*Exercise aim:* Send back the records exactly as written, with no images.

::::::::

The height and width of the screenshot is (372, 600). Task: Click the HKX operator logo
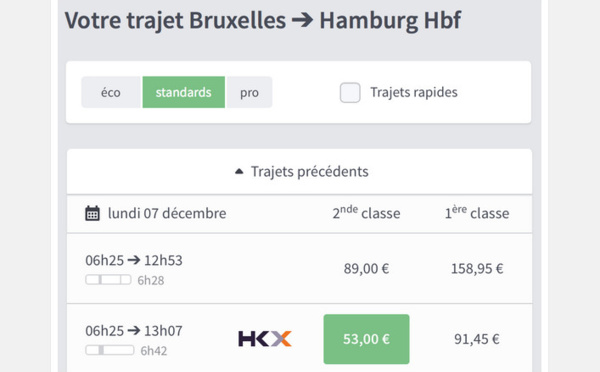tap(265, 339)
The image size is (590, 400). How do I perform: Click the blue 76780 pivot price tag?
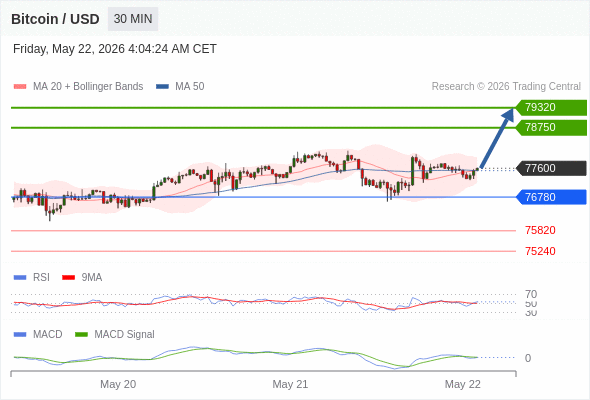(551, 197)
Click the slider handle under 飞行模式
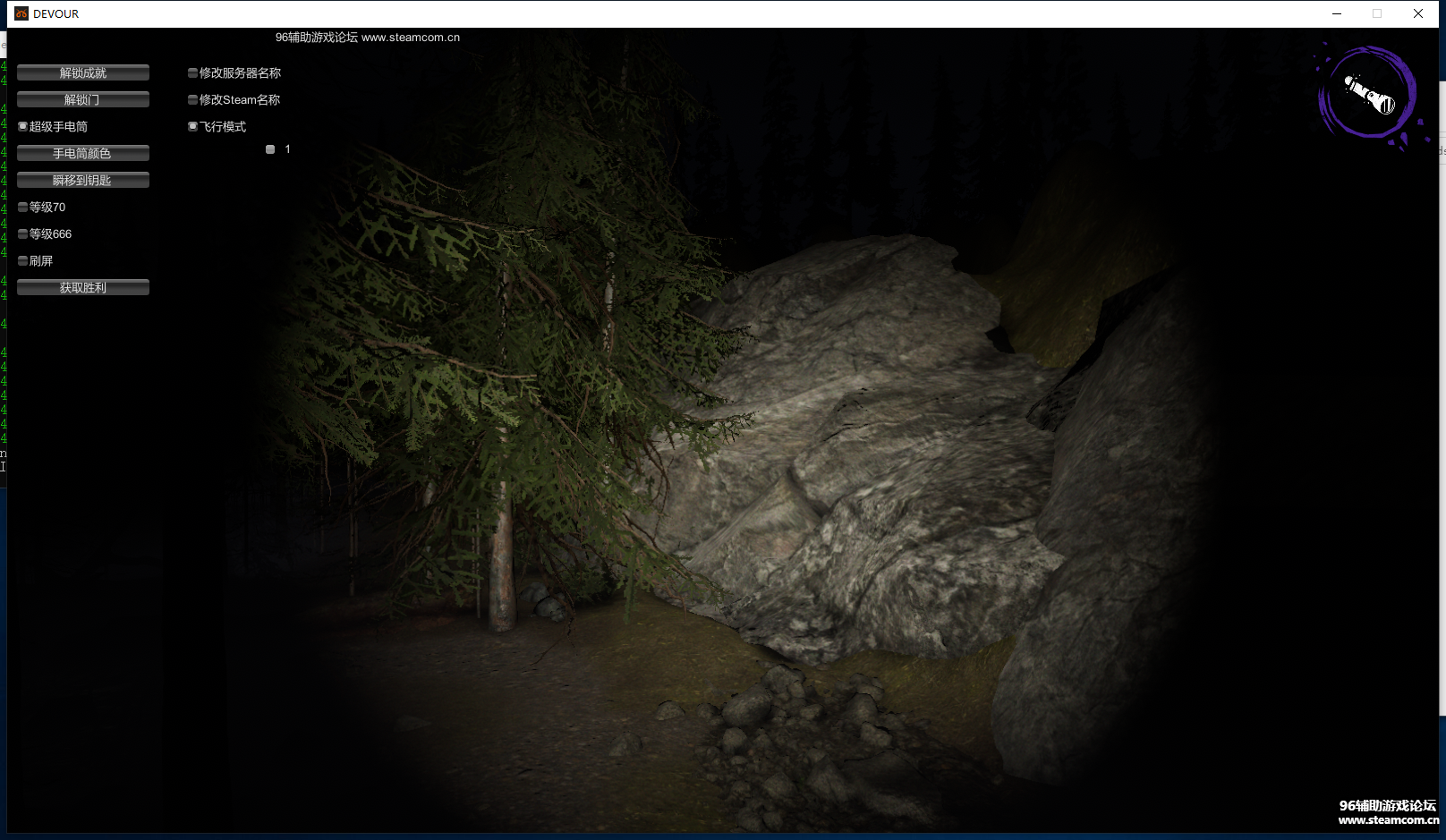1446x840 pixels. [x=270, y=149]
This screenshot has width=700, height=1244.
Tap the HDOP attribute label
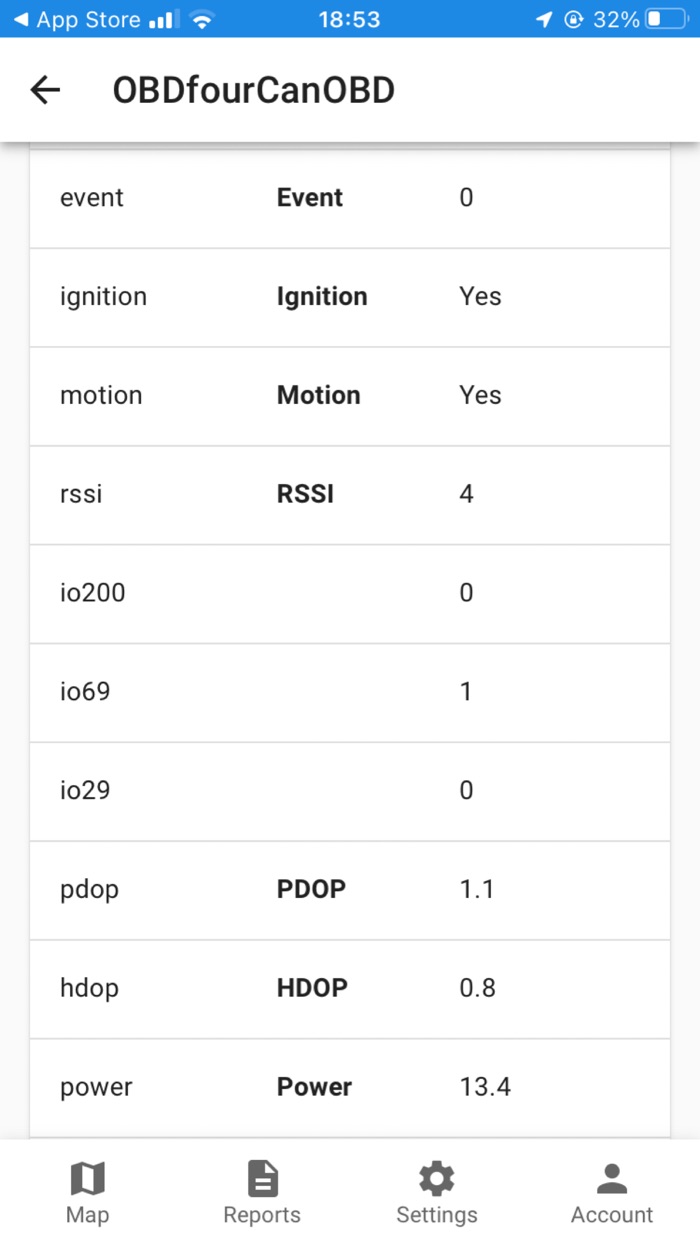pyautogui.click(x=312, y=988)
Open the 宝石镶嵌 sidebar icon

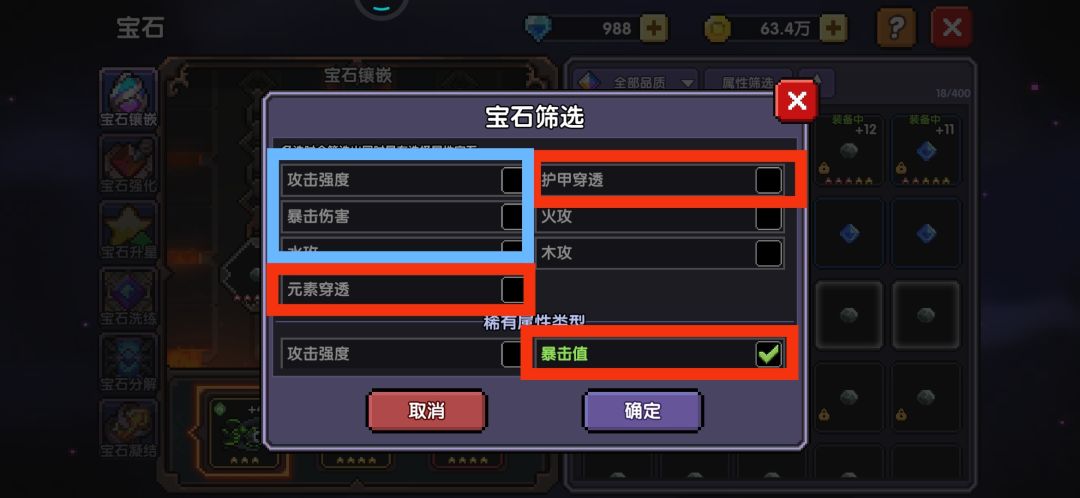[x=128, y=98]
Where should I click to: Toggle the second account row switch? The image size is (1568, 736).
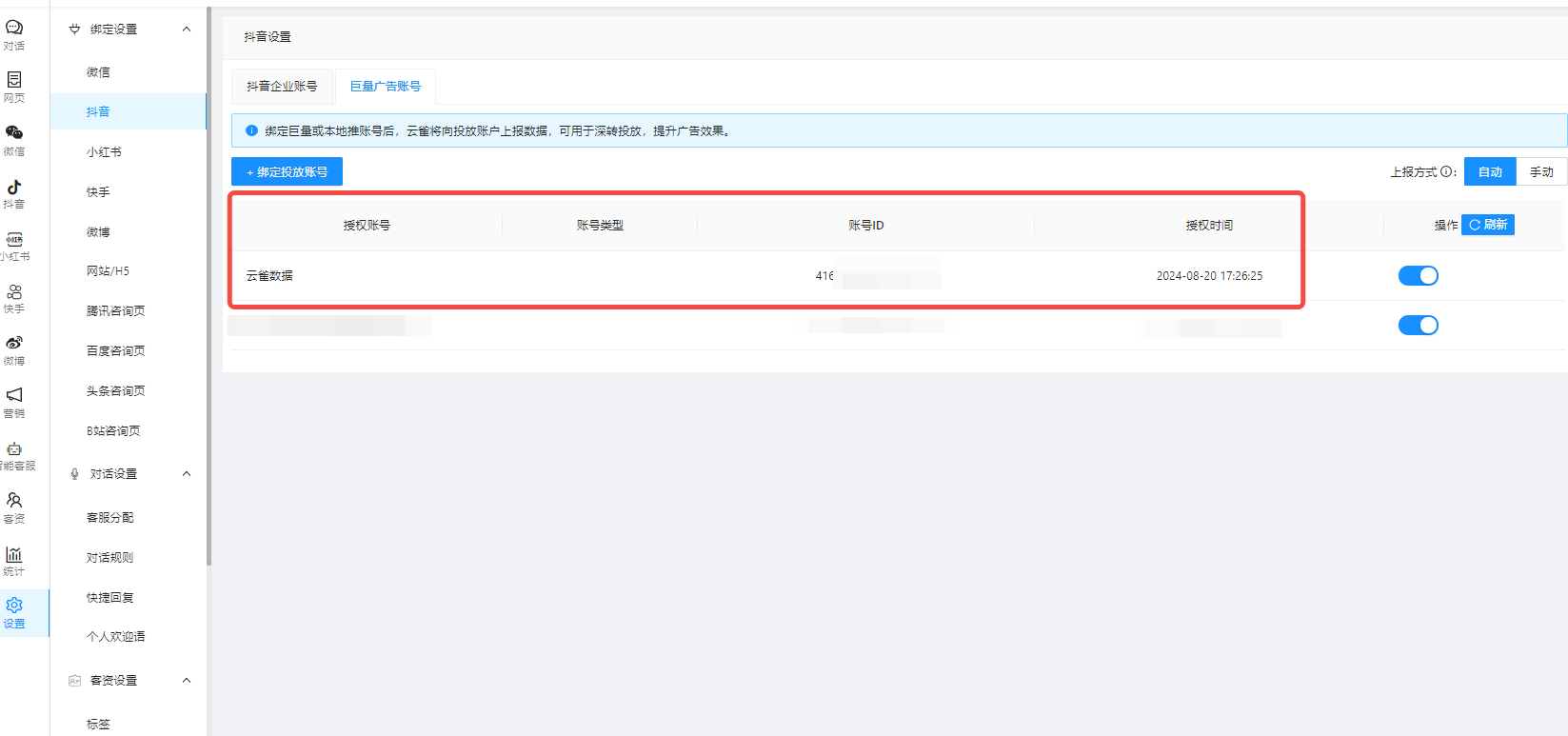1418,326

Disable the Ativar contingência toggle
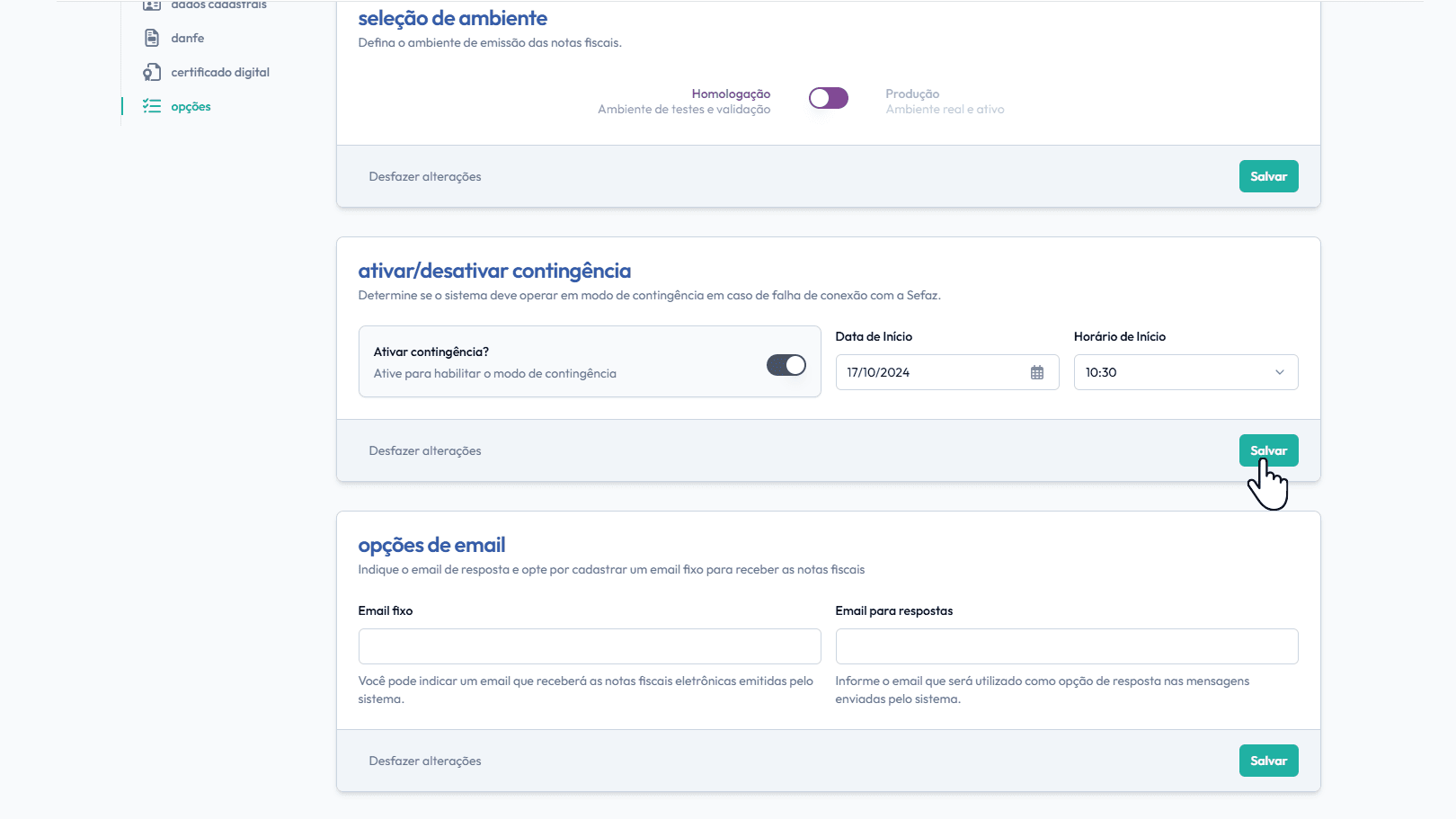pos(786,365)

::::::::

*Output below:*
The height and width of the screenshot is (372, 600). Task: Click the HKX operator logo
tap(265, 339)
The image size is (590, 400). How do I perform: Click the blue 76780 pivot price tag?
(551, 197)
Click the slider handle under 飞行模式
1446x840 pixels. [x=270, y=149]
This screenshot has width=700, height=1244.
Tap the HDOP attribute label
pyautogui.click(x=312, y=988)
Open the 宝石镶嵌 sidebar icon

[x=128, y=98]
Where should I click to: Toggle the second account row switch? The image size is (1568, 736).
1418,326

Disable the Ativar contingência toggle
pos(786,365)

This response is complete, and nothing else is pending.